A Good Start to Bone Health
Our bone mass, the measure of strength of bones, develops in our younger years. We stop increasing bone by our thirties, but the vast majority is formed by the end of our teen years. In fact about one quarter of all our bone strength is developed in a two-year period starting at about 12 in girls and 14 in boys.
One of the biggest factors improving bone strength is fitness and exercise. Study after study shows that children that regularly exercise, especially with weight bearing and impact exercise have much stronger bone density. Children should be active in weight bearing a minimum of 60 minutes per day and participate in impact activity, such as running, gymnastics, running sports or jumping sports for at least three 15-minute sessions per week.
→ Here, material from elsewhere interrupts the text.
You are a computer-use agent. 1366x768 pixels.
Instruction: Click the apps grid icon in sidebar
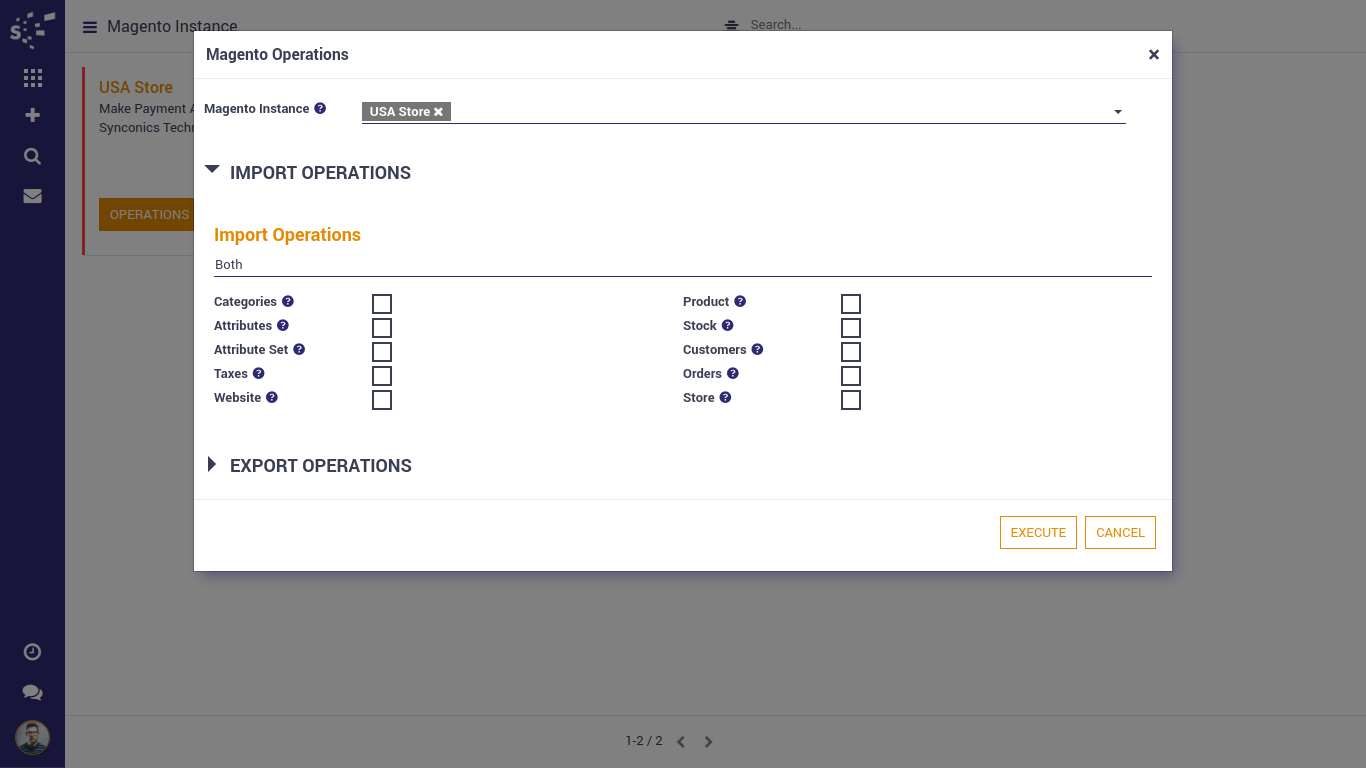click(x=32, y=78)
Maintaining Bone Strength as an Adult
As we move into adult life, especially in women that are postmenopausal there is a progressive loss of bone strength. Exercise has been found to curtail and even can mildly reverse this trend. Repeated studies show that by exercising with a mixture of weight bearing activity and resistance training women can prevent the onset of bone loss. Adopting exercise needs to be a lifetime commitment; it has been found in these studies that after stopping the exercise program the benefits are quickly lost.
A Special Case of Osteoporosis in the Female Athlete
There is a special condition in select female athletes where there can be bone loss at a younger age. This is in athletes that are under a lot of stress regarding performance, appearance and weight. They often develop a triad of symptoms; eating disorders leading to lack of menstruations and finally bone loss. When there are no menstruations the body no longer releases it’s normal hormone cycle and as a result bone is reabsorbed quicker than developed. This group requires professional multidisciplinary clinical help to resolve this condition.
Exercise and Osteoporosis
The importance of exercise in the younger and peri-menopausal years has been clearly demonstrated by scientific studies. Unfortunately there are few studies about exercise and people with osteoporosis. In these cases consultation with a physician regarding treatments and exercise guidelines are necessary on an individual basis.
One of the greatest fears in people with osteoporosis is the fear of fractures of the hip, wrist and spine though falling. Many studies have shown regular exercise in the elderly improve not only well-being, but improved balance and strength and less chances of falls.
It is not surprising that exercise has a benefit for all ages. Osteoporosis is one of the greatest public health issues today; the impact on an individual’s quality of life, life expectancy, health system costs and society costs is tremendous. One if five elderly with a hip fracture die within a year and up to 40% lose their ability to live independently due to hip fracture. Fitness and exercise throughout all ages of life will go along way to prevent this.